I couldn't initially figure out why *anything* above the external link
section was colored… though the inability to diff contributed to that.

On Mon, Nov 24, 2008 at 8:22 PM, Luca de Alfaro &lt;luca(a)dealfaro.org&gt; wrote:
...
  I agree with Gregory that it is very useful to
quantify the usefulness of
 trust information on text -- otherwise, all comparison are very subjective.
 In our WikiSym 08 paper, we measure various parameters of the "trust"
 coloring we compute, including:

   - Recall of deletions.  Only 3.4% of text is in the lower half of trust
   values, yet this is 66% of the text that is deleted in the very next
   revision.
   - Precision of deletions.  Text is the bottom half of trust values has
   probability 33% of being deleted in the next revision, agaist a probability
   of 1.9% for general text.  The deletion probability raises to 62% for text
   in the bottom 20% of trust values.
   - We study the correlation between the trust of a word, sampled at random
   in all revisions, and the future lifespan of a word (correcting for the
   finite horizon effect due to the finite number of revisions in each
   article), showing positive correlation. [snip]

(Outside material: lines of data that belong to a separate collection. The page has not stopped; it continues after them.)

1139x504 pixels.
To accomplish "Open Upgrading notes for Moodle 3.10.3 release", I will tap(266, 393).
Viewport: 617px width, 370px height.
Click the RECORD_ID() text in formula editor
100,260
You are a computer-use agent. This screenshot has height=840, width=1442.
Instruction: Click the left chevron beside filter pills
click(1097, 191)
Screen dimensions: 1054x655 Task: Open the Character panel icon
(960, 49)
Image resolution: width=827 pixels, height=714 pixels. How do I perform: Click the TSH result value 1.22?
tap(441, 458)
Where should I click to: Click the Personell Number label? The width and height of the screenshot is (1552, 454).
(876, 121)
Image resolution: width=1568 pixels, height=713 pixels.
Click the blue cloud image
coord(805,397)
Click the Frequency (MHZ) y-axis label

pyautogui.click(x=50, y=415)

These performance metrics are better than I would have guessed from
browsing through the output. How does the color mapping reflect the
trust values?  Basically when I use it I see a *lot* of colored things
which are perfectly fine. At least for me, the difference between
shades is far less cognitively significant than colored vs
non-colored, so that may be the source of my confusion.

Have you compared your system to a simple toy trust metric?  I'd
propose "revisions by users in their first week and before their first
7 (?) edits are untrusted".  This reflects the existing automatic
trust system on the site (auto-confirmation), and also reflects the a
type of trust checking applied manually by editors.   I think thats
the bar any more sophisticated trust metric needs to outperform.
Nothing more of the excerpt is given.